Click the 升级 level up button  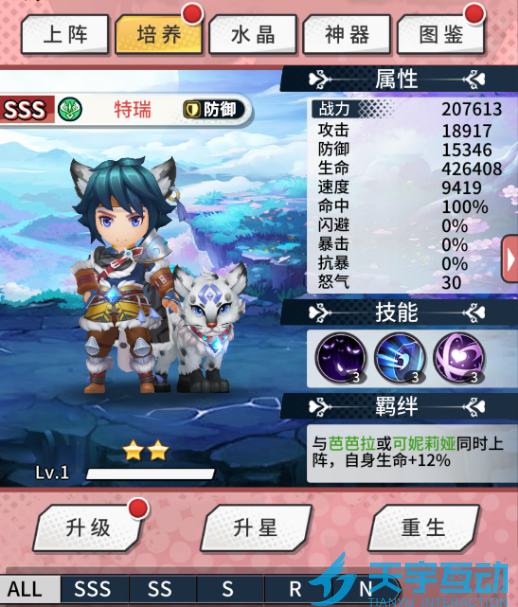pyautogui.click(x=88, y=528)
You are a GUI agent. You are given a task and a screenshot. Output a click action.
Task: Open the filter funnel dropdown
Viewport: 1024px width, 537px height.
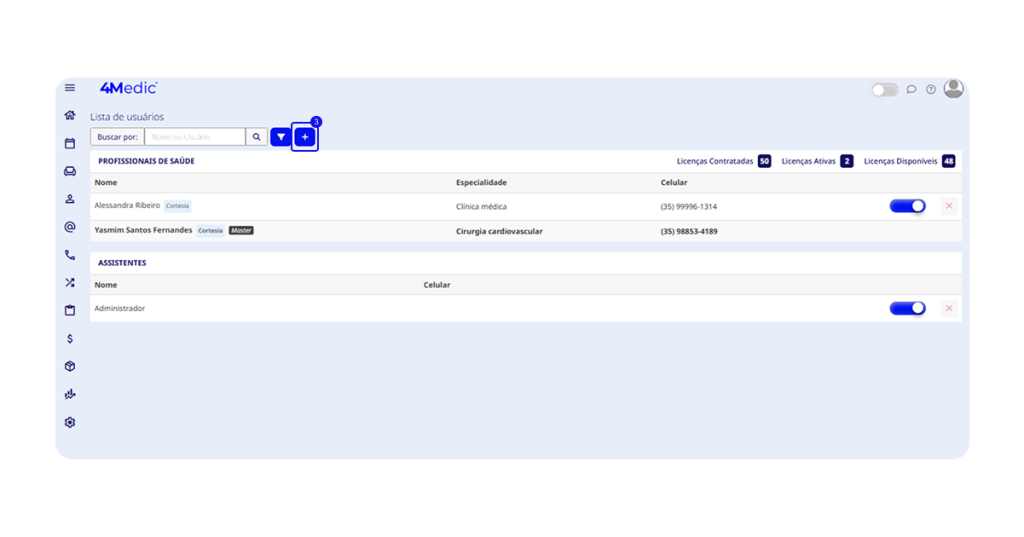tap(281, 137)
---
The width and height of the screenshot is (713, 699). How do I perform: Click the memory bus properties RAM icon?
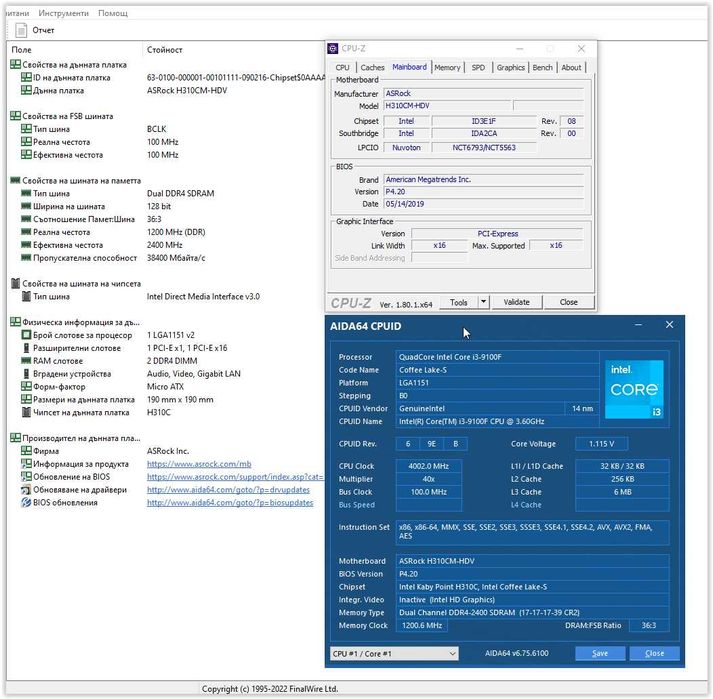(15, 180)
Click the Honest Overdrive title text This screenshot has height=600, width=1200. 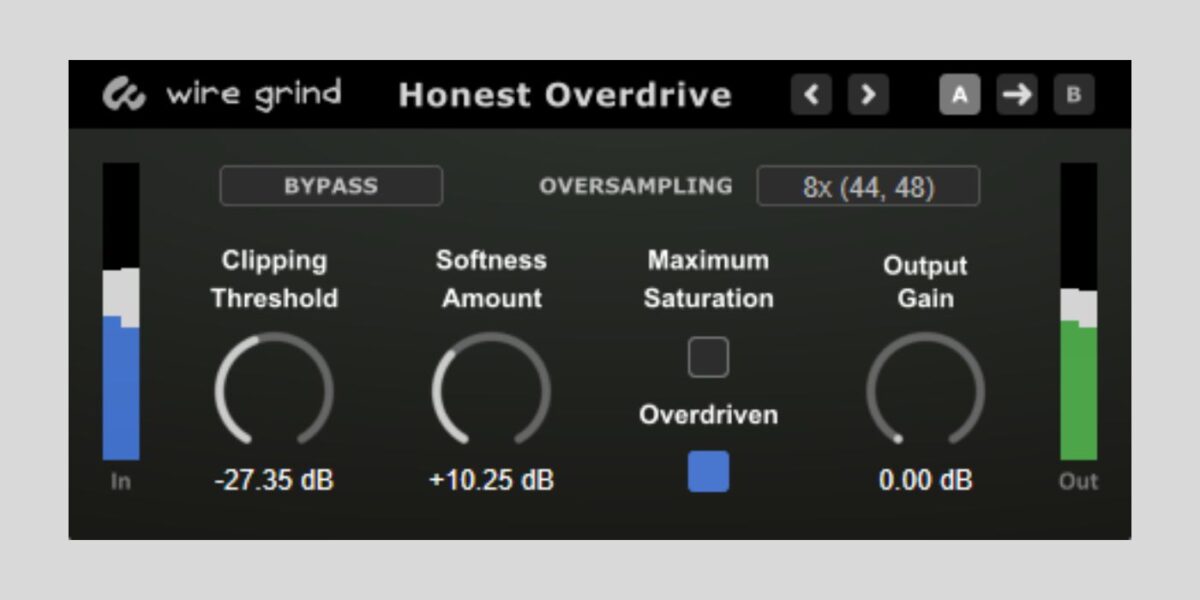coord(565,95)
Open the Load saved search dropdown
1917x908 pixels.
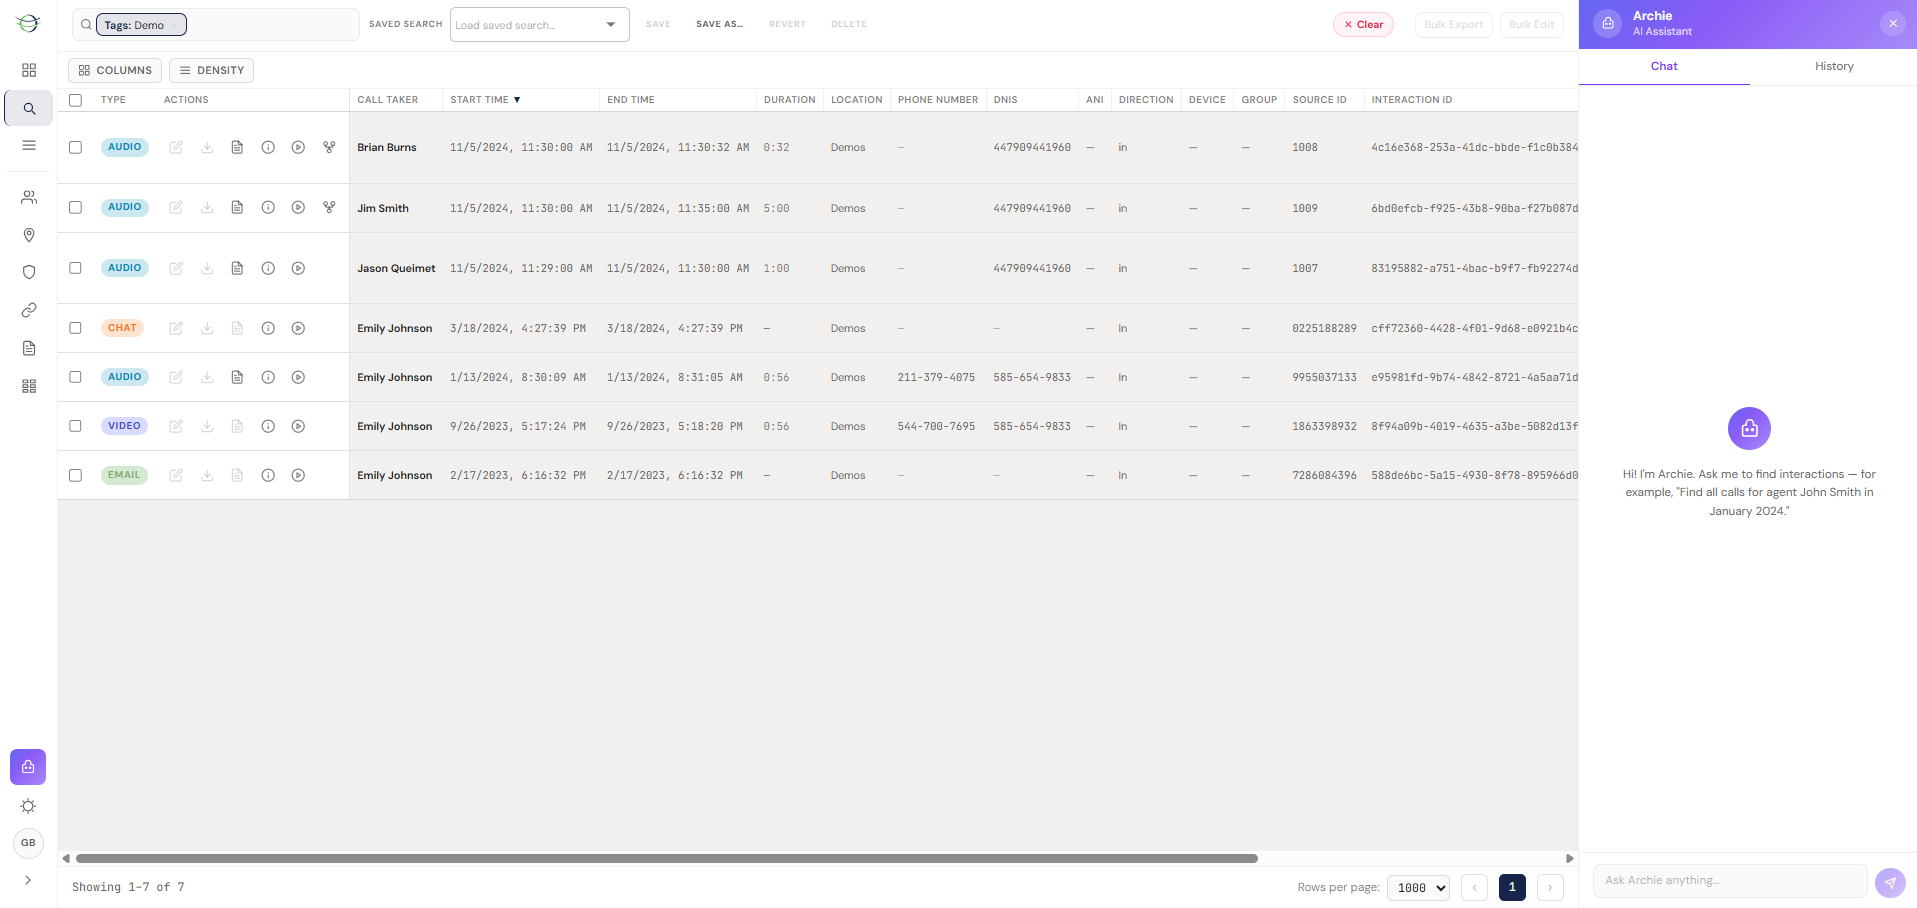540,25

• Your objective
Collect each line above holding the string "dropdown".

• Answer for the task
Task: Open the filter funnel dropdown
Open the Load saved search dropdown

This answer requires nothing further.